__How to complete this task__:
From the first line of the data below through the line holding "Task: Open System Configurations in sidebar", output each line exactly and leave the pictures out.

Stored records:
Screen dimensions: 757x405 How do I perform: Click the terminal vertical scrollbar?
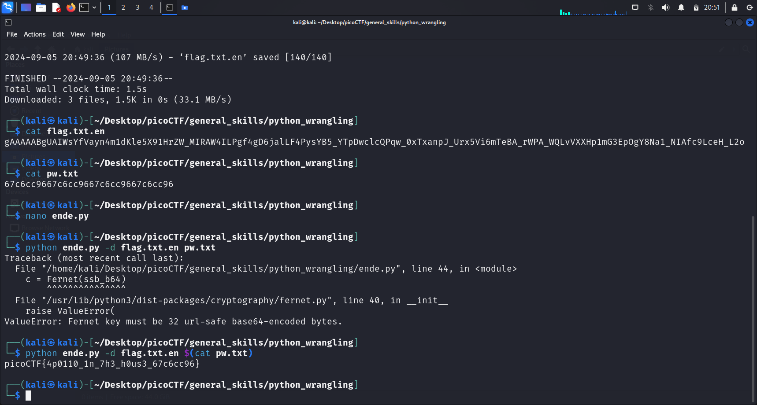coord(753,308)
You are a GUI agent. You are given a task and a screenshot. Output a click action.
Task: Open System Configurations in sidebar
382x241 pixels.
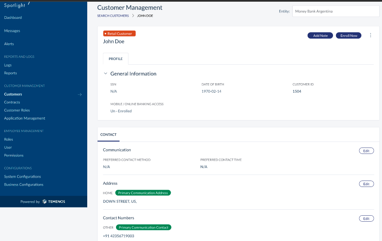coord(22,177)
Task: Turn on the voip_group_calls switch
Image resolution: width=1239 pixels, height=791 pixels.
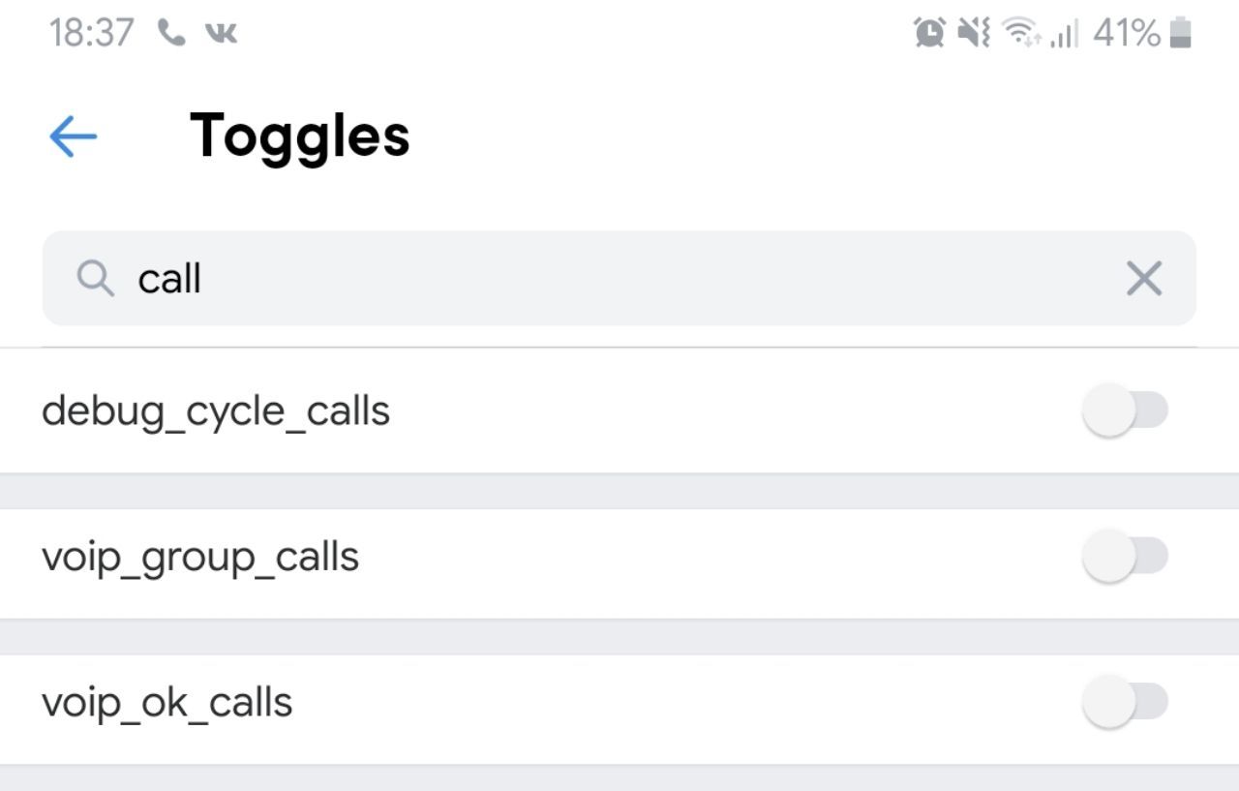Action: [1125, 556]
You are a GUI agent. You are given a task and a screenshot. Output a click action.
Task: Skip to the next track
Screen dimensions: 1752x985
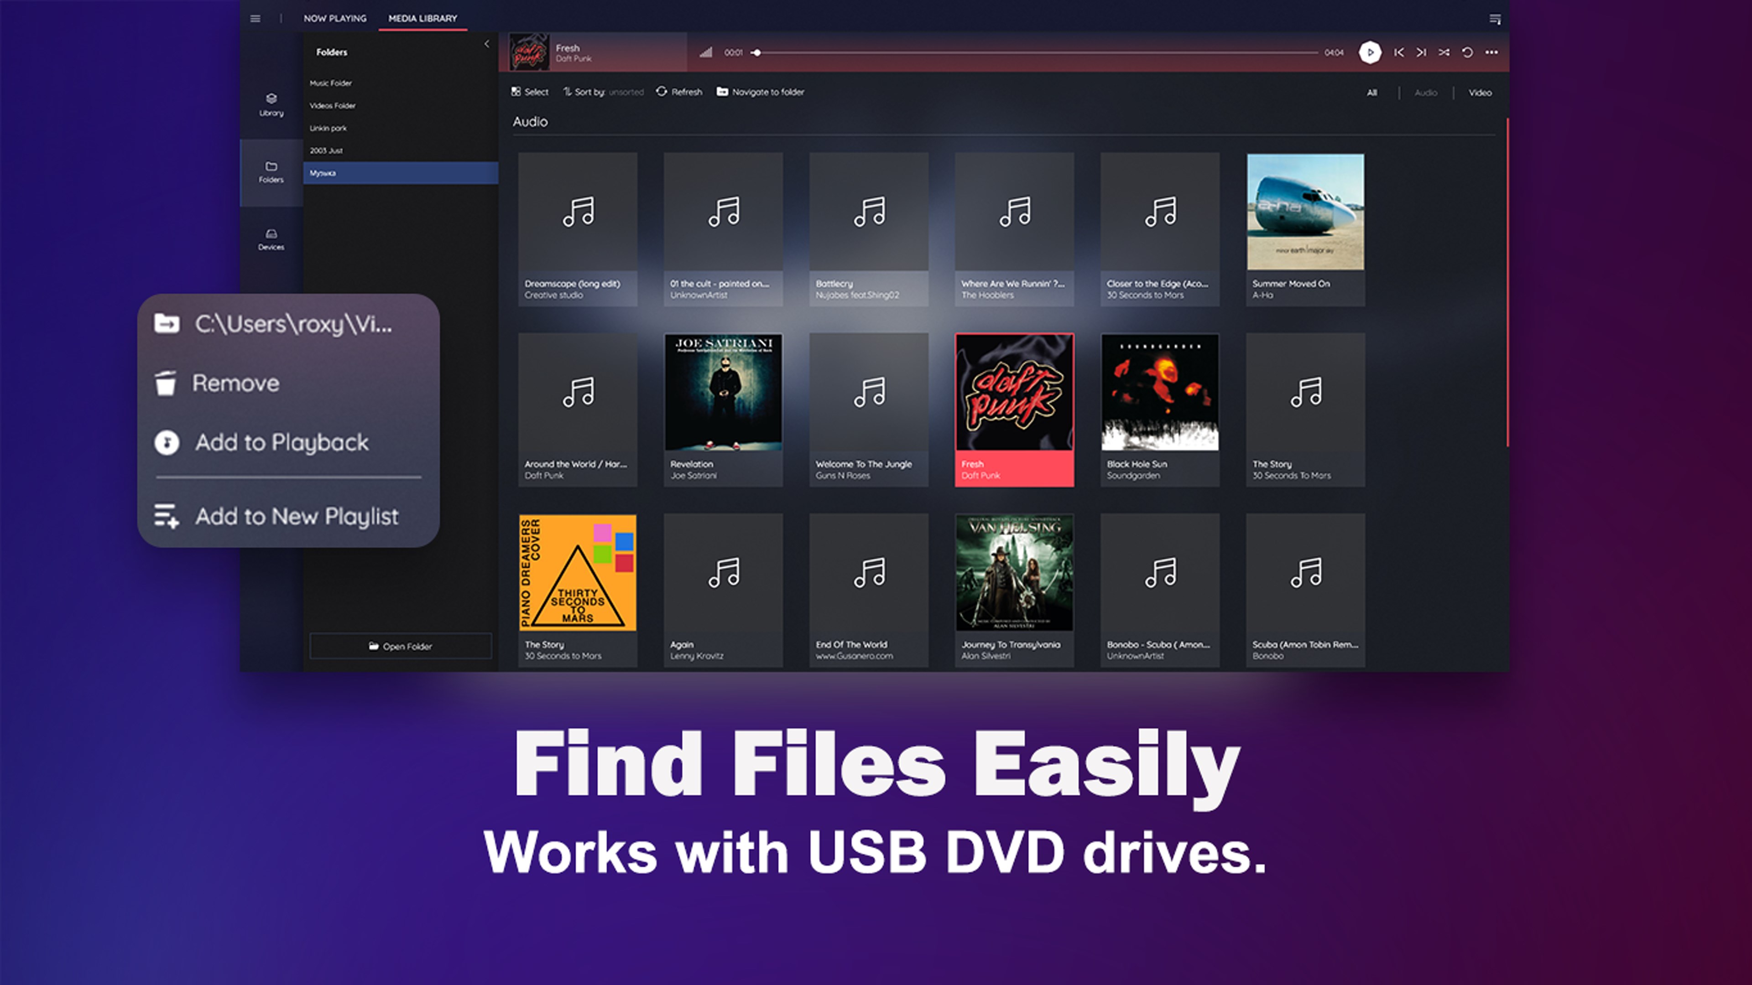click(x=1421, y=52)
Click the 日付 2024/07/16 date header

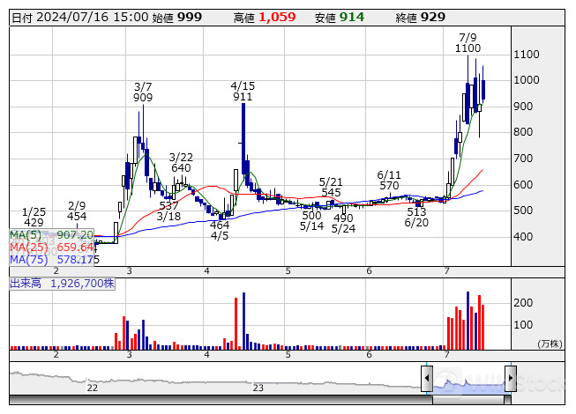[x=79, y=17]
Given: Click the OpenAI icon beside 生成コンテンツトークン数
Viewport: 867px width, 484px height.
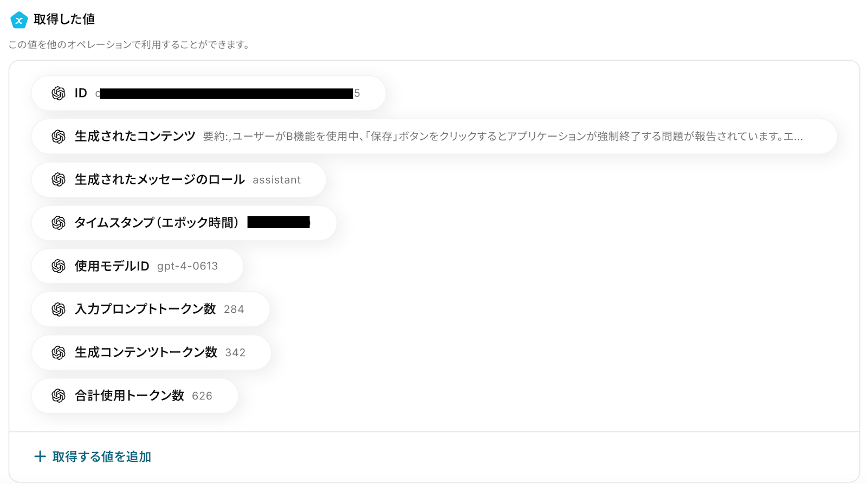Looking at the screenshot, I should [59, 352].
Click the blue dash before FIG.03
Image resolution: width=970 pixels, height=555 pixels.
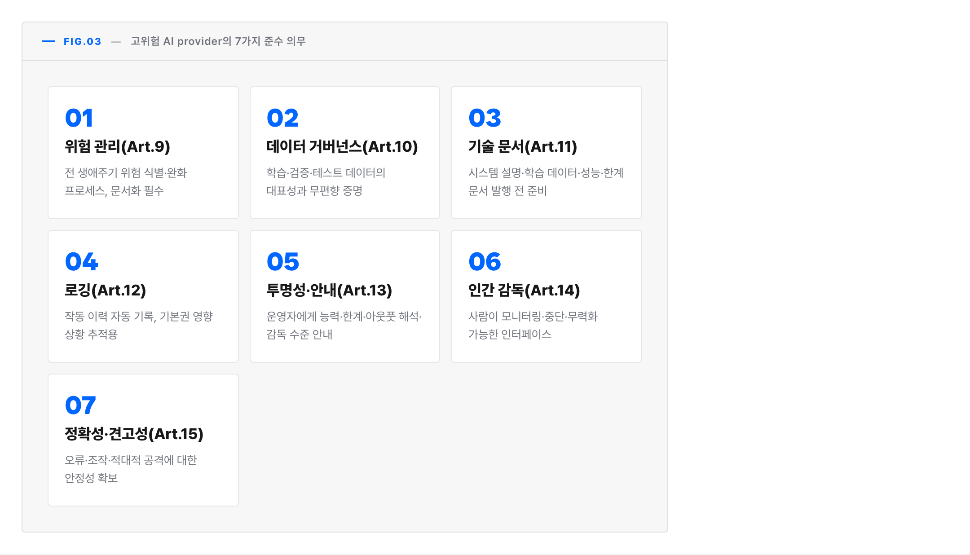(49, 41)
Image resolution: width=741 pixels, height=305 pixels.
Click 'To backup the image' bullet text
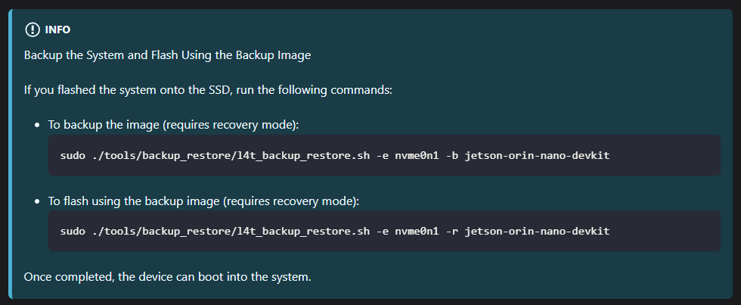point(174,126)
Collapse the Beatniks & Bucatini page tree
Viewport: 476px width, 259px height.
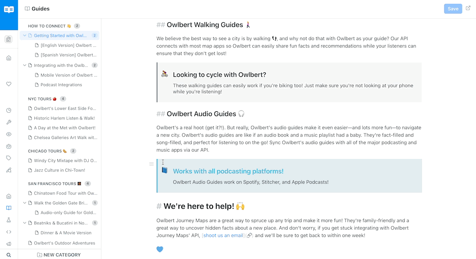pyautogui.click(x=25, y=223)
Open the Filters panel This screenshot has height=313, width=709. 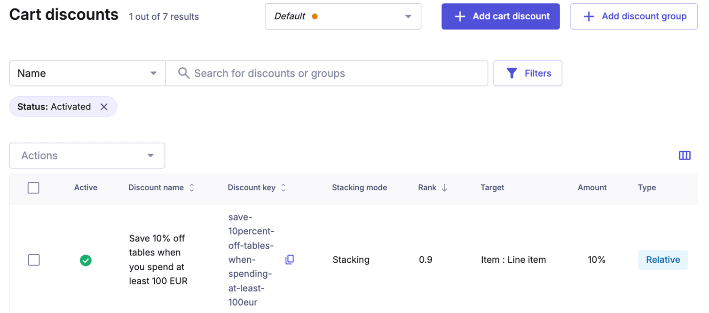click(528, 73)
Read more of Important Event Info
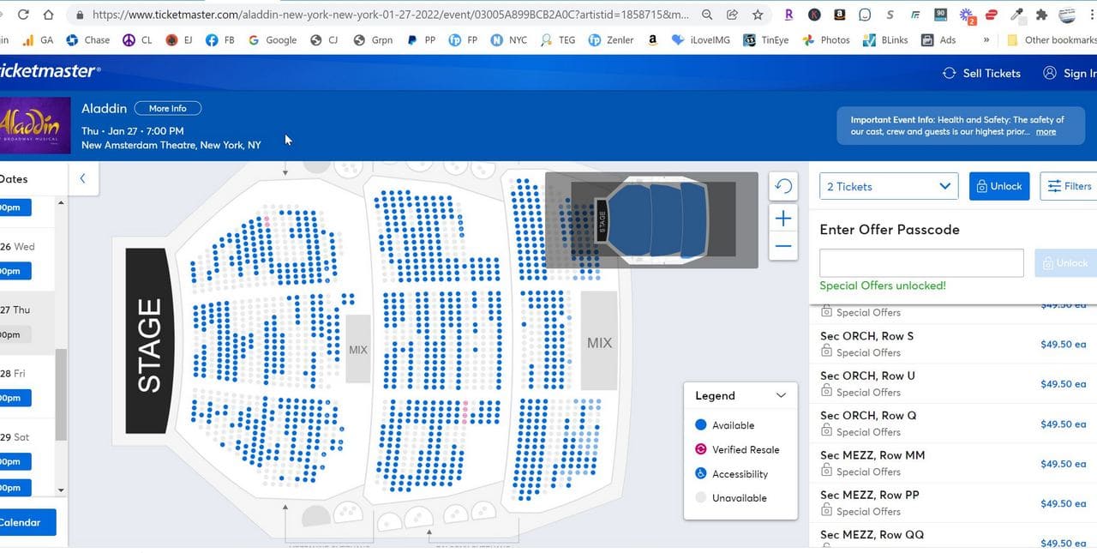The width and height of the screenshot is (1097, 553). [1046, 132]
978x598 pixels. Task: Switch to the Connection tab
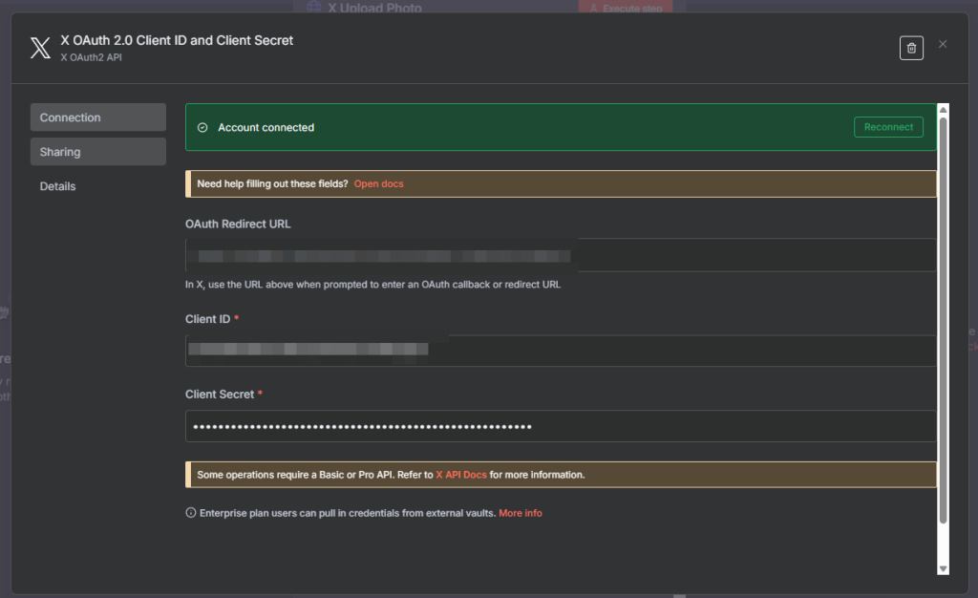coord(97,117)
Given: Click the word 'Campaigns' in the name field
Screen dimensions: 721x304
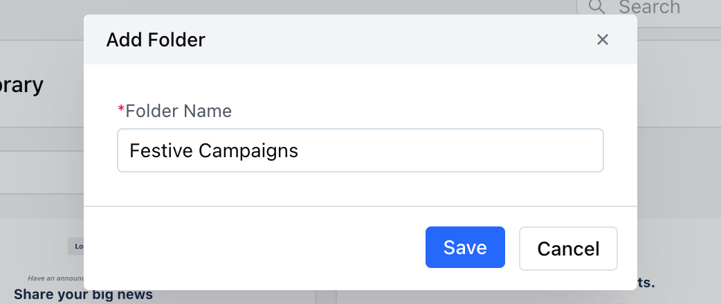Looking at the screenshot, I should coord(248,152).
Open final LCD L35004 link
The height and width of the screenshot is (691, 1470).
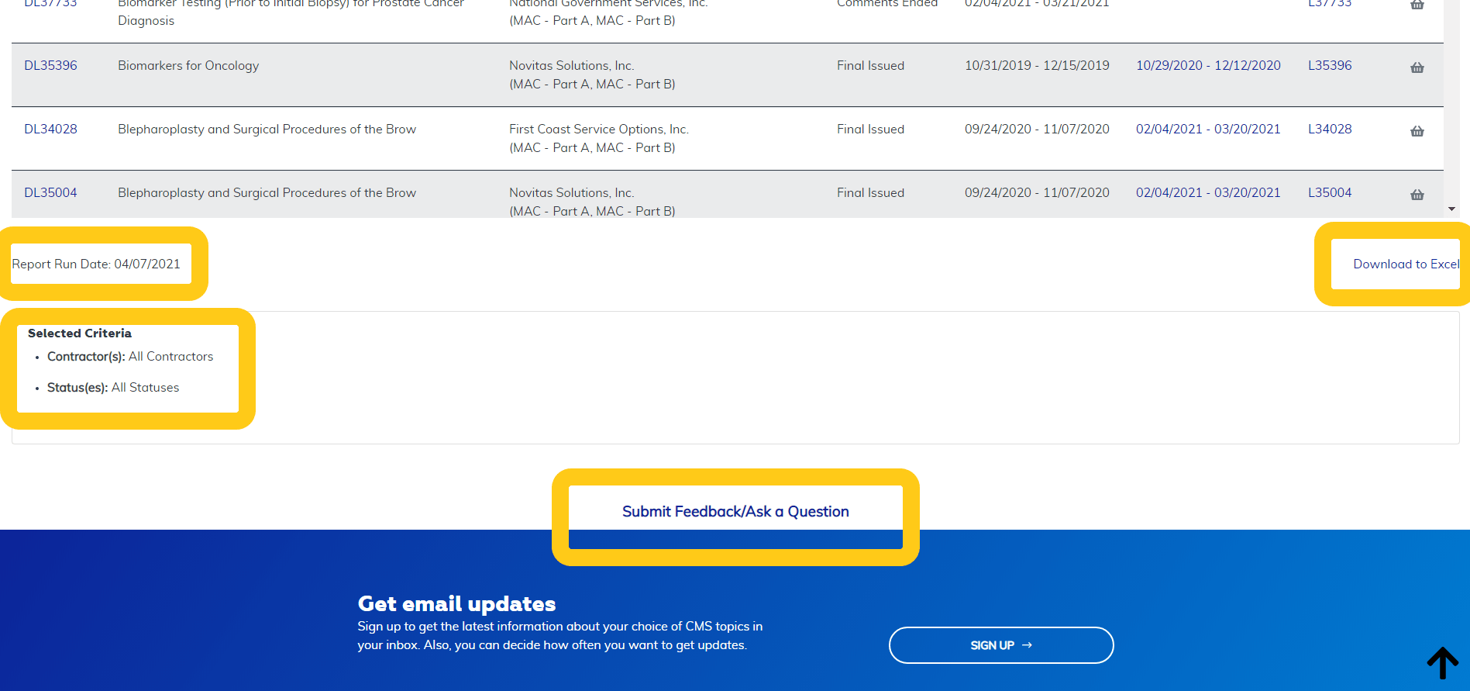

__Solution for this exercise__:
Screen dimensions: 757x405 How do I perform: Click the terminal vertical scrollbar?
coord(753,308)
You are a GUI agent. You are given a task and a screenshot. Output a click action.
Task: Open System Configurations in sidebar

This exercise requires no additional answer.